The reality for many is that virtual infrastructure is often treated like physical infrastructure. From the consumers perspective, the same ceremony is associated with provisioning. It’s still difficult to change in flight requirements or to modify an existing configuration. This incentivises customers to behave in a sub optimal fashion. For example, rather than release compute and storage resources when done, these resources are retained and repurposed eventually. Where is the promise of better utilisation gone?
So our friends at Amazon started to make this whole IaaS thing popular. But why is it catching on in the enterprise? Well lets see.
The service piece of Infrastructure as a Service is very significant. You are the customer again and you are provided infrastructure as a service. You are not given whats available or what people think you want. You are given exactly what you asked for and when you asked for it. Guess what? You are only going to pay for what you use and when you’re done, give it back. Made a mistake? No problem, just ask for it again and we have it on the shelf. This lets us do lots of cool stuff like platform as a service, orchestration etc.

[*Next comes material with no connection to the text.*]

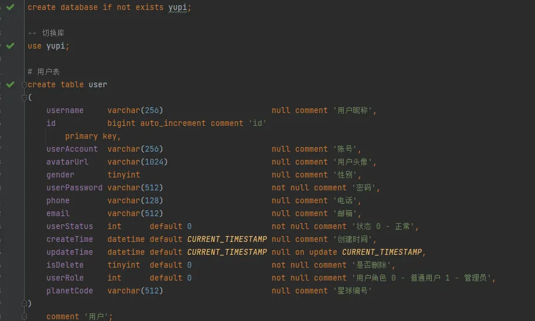This screenshot has height=321, width=535.
Task: Click the 'userPassword' column name
Action: [x=75, y=188]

IaaS provides a clear boundary of responsibilities. Infrastructure people can now focus on doing some cool infrastructure stuff like elastic load balancing and cost based payload placement. Whoa that’s really interesting stuff. I don’t have to spend my time provisioning virtual machines any more. Well that’s the infrastructure folks happy.
And the application folks don’t have to wait for infrastructure to be provisioned. I can actually spend my time writing code and solving business problems. No more waiting around. You know we can start to do some cool stuff as well like provisioning on demand, dynamic scaling and auto recovery. Well the application folks are happy.
I think the business folks are going to be over the moon because we’ve just butchered lead times for project initiation and cut operational costs. Really? How? Lets look at the short end of the wedge and how we save on infrastructure.
In figure 1 we see a timeline of the infrastructure utilisation of a fictional application. As with most applications, it varies significantly day by day.
In figure 2 we see a timeline of the infrastructure utilisation of a fictional application. In a static environment, we need to provision infrastructure for peak load resulting in the utilisation of 20 nodes in total. Let’s now look at the aggregated utilisation.
We can see that the aggregate peak load is 17 nodes. In a private shared infrastructure we still need to provision for peak and so can save the cost of 3 nodes. Let’s assume a blended cost per node of $6000 p.a. We will save $18,000 p.a. Depending on the payload you can pretty much achieve these savings in a virtualized environment.
But it gets better. In a public IaaS you do not have to provision for peak load but can provision for current requirement. This means that now, everything above the green line becomes a saving opportunity. With the same cost per node assumptions we can now save $53,400 p.a. These savings can also be increased through meter based licensing, reduced operational costs etc.
The only thing left to ask is that if you are not doing IaaS, why not?